### Short task A
In the censorship post, what does the abbreviation SOPA stand for?
### Short task B
Please list every website that the censorship post says would be gone if the United States censors the internet.

### Supplied text
——————

Wednesday, January 18, 2012

Censor Sensibility: The Scourge of the Radio Edit

As I hope I have made exhaustively clear, I am not into censorship. You will not find censored music on Vertigo Shtick in any of its forms unless it is there to prove a point, and that means no "clean" or "radio edits," no matter how official.


Today, some of the major internet information companies are blocking out all or portions of their websites to protest and raise awareness of two bills currently before Congress - the Protect IP Act (PIPA) in the Senate and the Stop Online Piracy Act (SOPA) in the House - which if passed would essentially allow for censorship of the World Wide Web. This, of course, would be very bad in countless ways and then countless more and countless more beyond that. Before you read any further, please make sure you've signed Google's petition and have contacted your members of Congress to tell them they'd better not fuck this shit up like they've been doing everything else lately, courtesy of Wikipedia, who may be unavailable for 24 hours (believe me, I have been feeling the pain like a chainsaw wound) but will still look up your House representative and your two Senators and link you right to their "Contact" pages. Unless you live in Washington, DC. Or Puerto Rico. Or anywhere else in the world besides the 50 United States - which doesn't mean you're off the hook, you know! All the web companies that mean anything are based in the States, so if the United States censors the internet, you're all DOOOOOOMED. No Wikipedia. No Tumblr. No Facebook as we know it. No YouTube.

——————

### Supplied data
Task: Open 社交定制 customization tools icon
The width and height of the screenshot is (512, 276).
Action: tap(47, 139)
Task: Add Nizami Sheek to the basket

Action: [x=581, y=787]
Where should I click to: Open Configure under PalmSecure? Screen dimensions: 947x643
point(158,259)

——————

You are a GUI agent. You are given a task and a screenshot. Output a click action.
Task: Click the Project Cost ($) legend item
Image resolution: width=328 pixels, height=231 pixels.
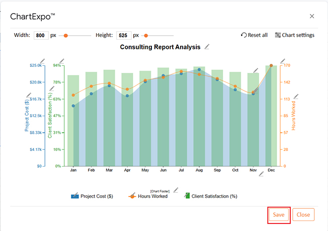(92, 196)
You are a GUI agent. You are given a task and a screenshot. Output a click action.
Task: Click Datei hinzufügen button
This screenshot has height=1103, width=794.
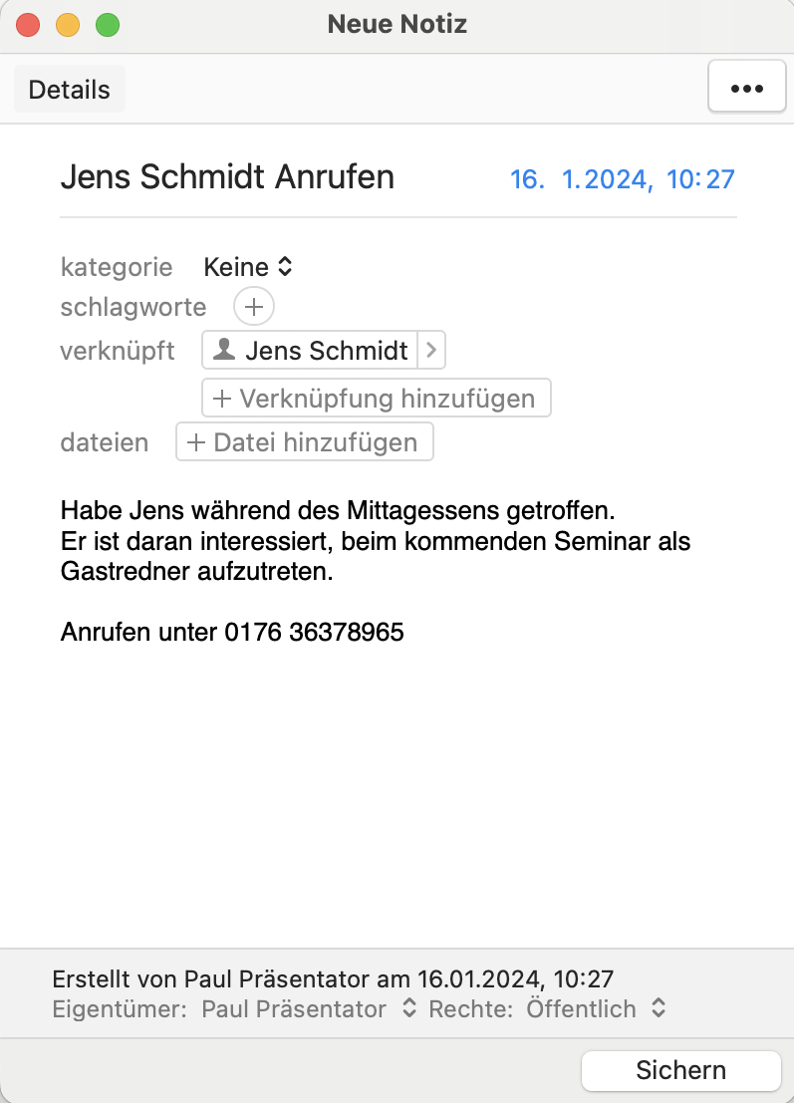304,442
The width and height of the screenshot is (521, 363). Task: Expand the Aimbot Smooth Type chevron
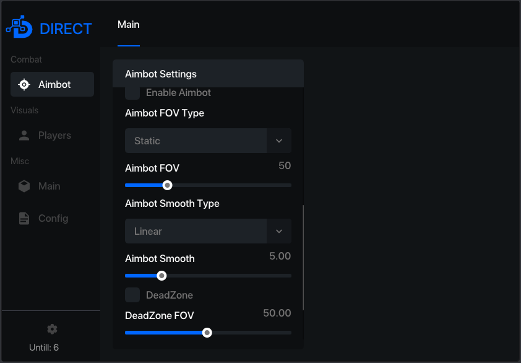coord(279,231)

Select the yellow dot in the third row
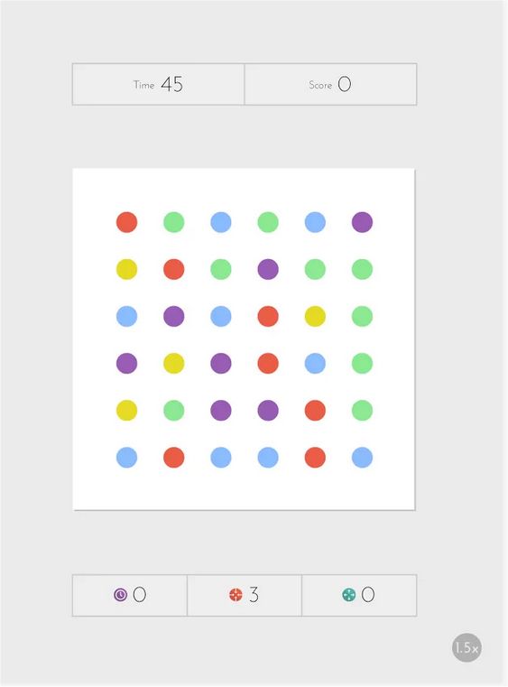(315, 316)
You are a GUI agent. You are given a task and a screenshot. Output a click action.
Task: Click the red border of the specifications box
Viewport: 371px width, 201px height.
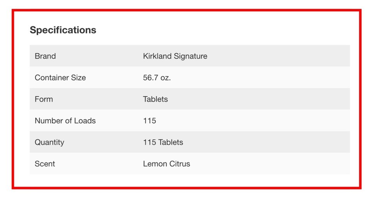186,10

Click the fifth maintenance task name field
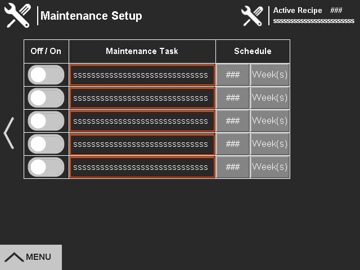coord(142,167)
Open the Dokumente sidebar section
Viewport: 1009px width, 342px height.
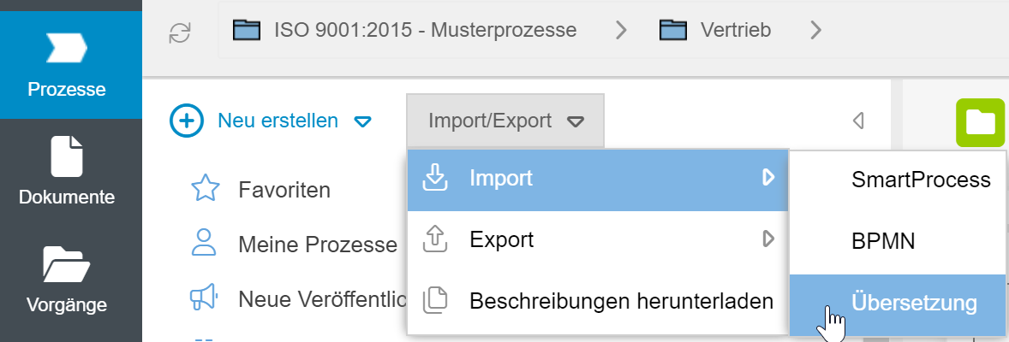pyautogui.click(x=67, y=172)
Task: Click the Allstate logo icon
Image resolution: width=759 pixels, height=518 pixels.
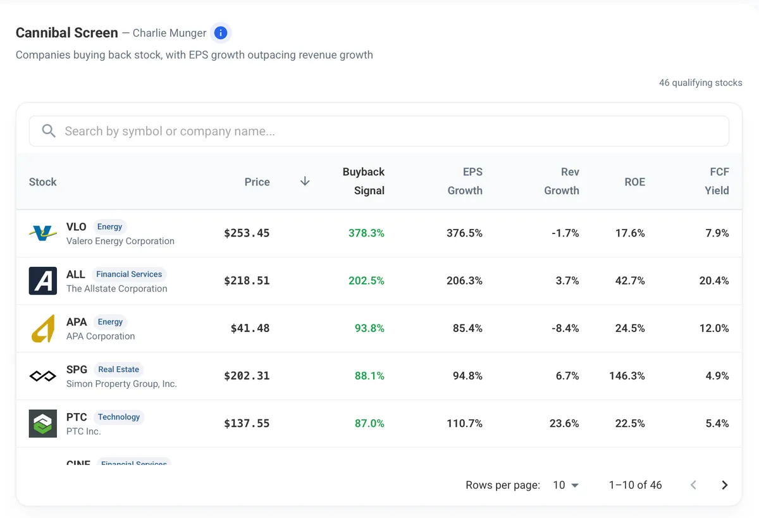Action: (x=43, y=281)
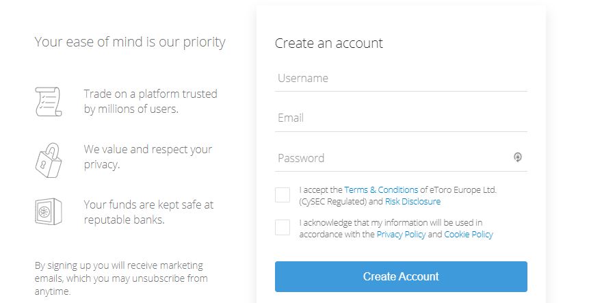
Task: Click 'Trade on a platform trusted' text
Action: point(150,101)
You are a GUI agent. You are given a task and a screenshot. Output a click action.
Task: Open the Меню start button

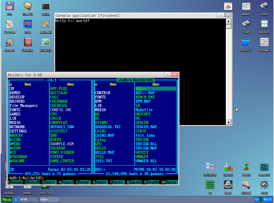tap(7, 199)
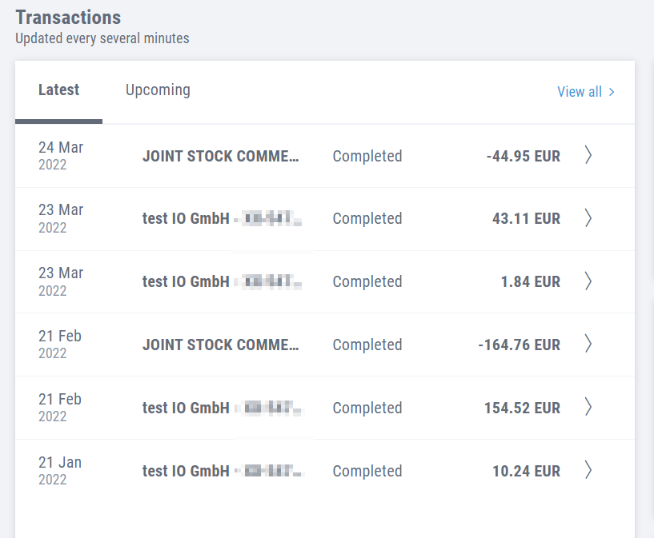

——————

### Output A
Stop Online Piracy Act

### Output B
Wikipedia, Tumblr, Facebook (as we know it), YouTube